William the Good
- First edition
- Author: Richmal Crompton
- Illustrator: Thomas Henry
- Language: English
- Genre: Children's literature
- Publisher: Newnes
- Publication date: 1928
- Publication place: United Kingdom
- Media type: Print (hardback & paperback) & Audio book
- Followed by: William

= William the Good (short story collection) =

Book by Richmal Crompton

William the Good is the ninth book in the Just William series of books by Richmal Crompton. It was first published in 1928.

==Short stories==
- William- the Good Suspecting his sister Ethel is a kleptomaniac and drunkard, William sets out to "reform" her.
- William- The Great Actor William is enlisted to provide the "special effects" in an amateur theatrical performance.
- William and the Archers When the Territorial Army stage manoeuveres near the village William believes a foreign invasion is underway.
- Willian - the Money Maker The Outlaws are (as usual) short of funds, and William makes a rash promise to rectify the situation.
- William - the Avenger William and Ginger take revenge on a bully whom they believe has been tolerated for too long.
- Parrots for Ethel Ethel is in quarantine and pursued by two like-minded suitors.
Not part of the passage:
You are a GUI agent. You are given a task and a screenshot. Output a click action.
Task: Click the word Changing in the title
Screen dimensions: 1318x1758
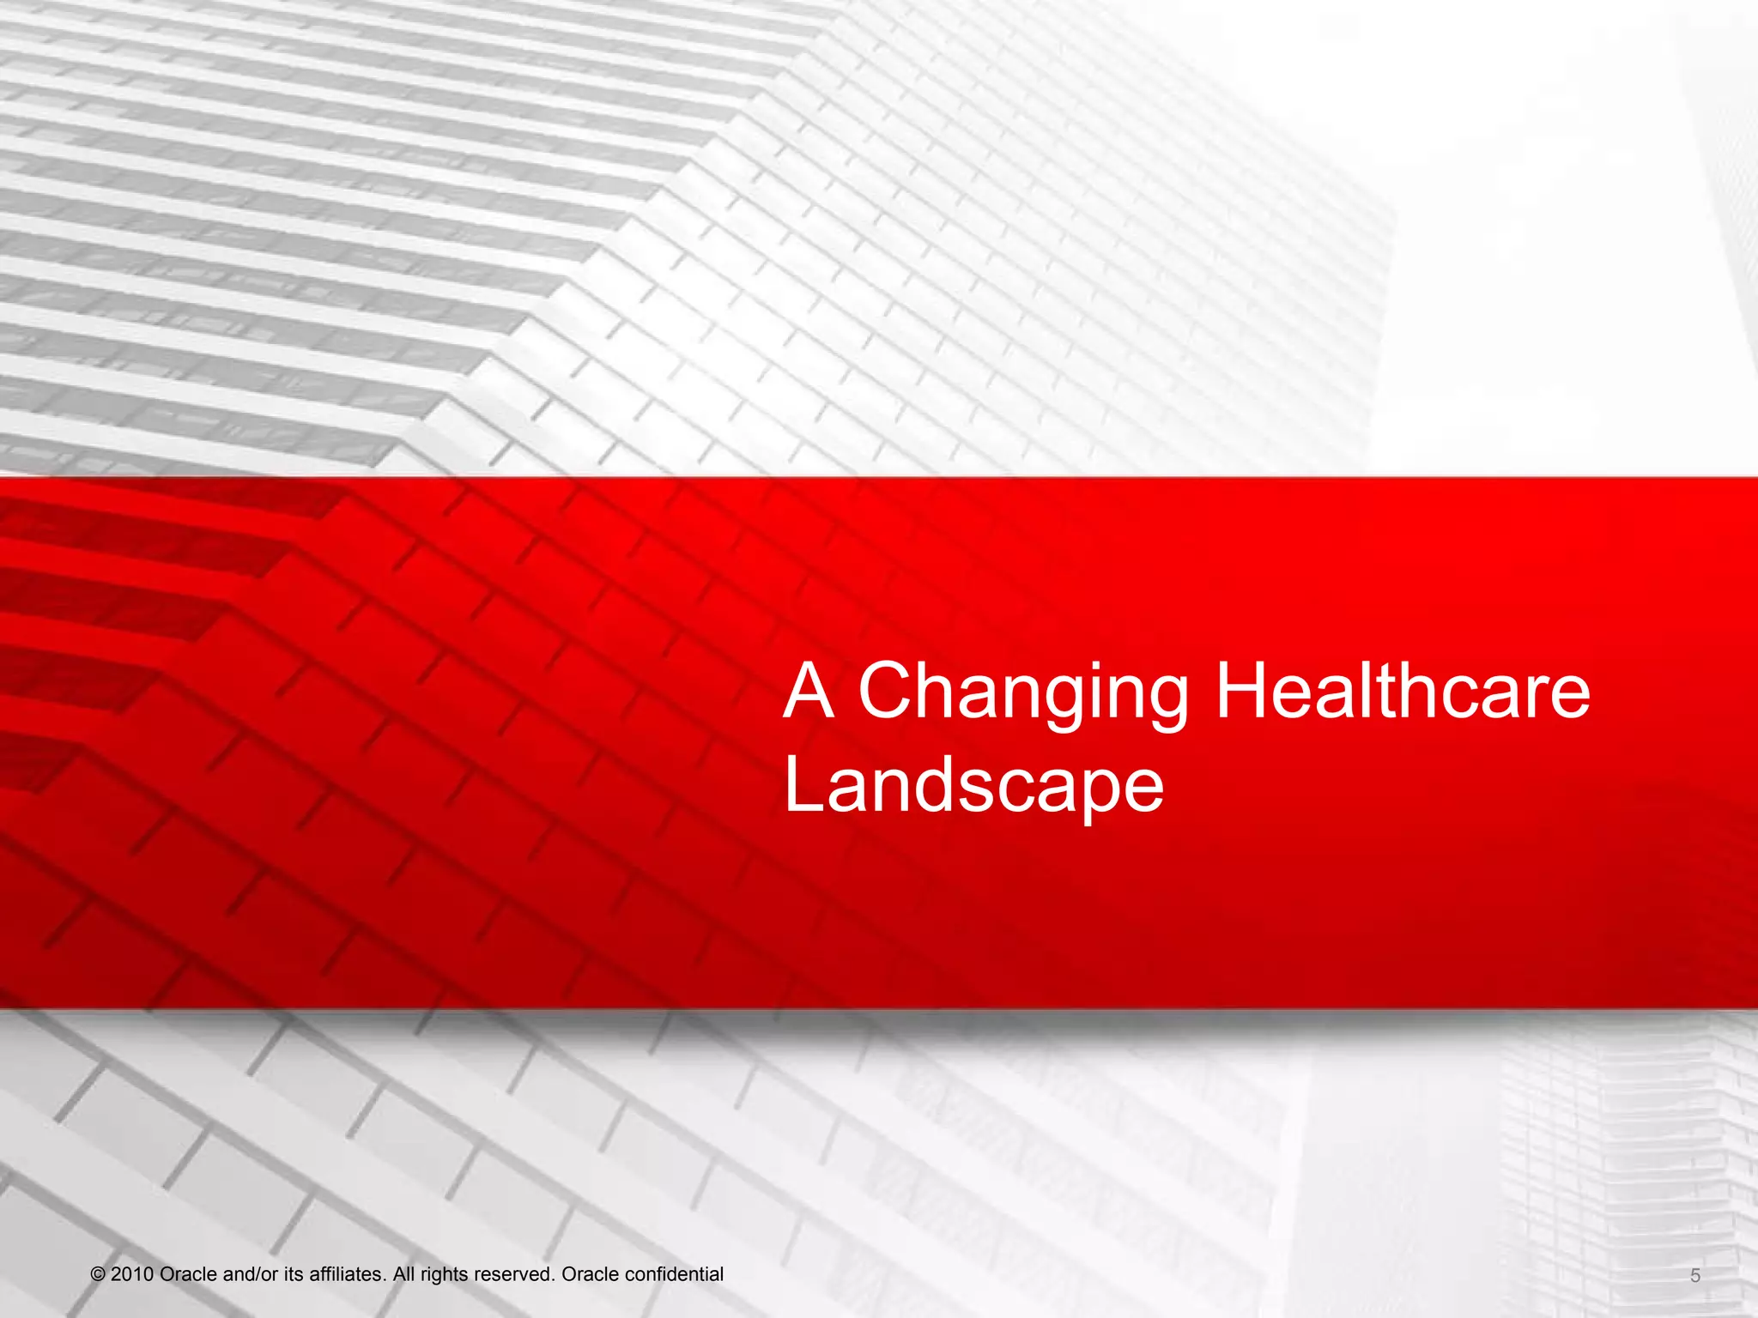[x=1023, y=693]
However, there is a mix-up between the suitor's gifts and the animals for William's zoo.
- One Good Turn William finds himself in the uncomfortable position of being in debt to Robert.
- William's Lucky Day William tries to imitate his hero William Tell - with disastrous consequences.
- A Little Adventure After a spate of burglaries in the village, William and Ginger believe they have found a vital clue.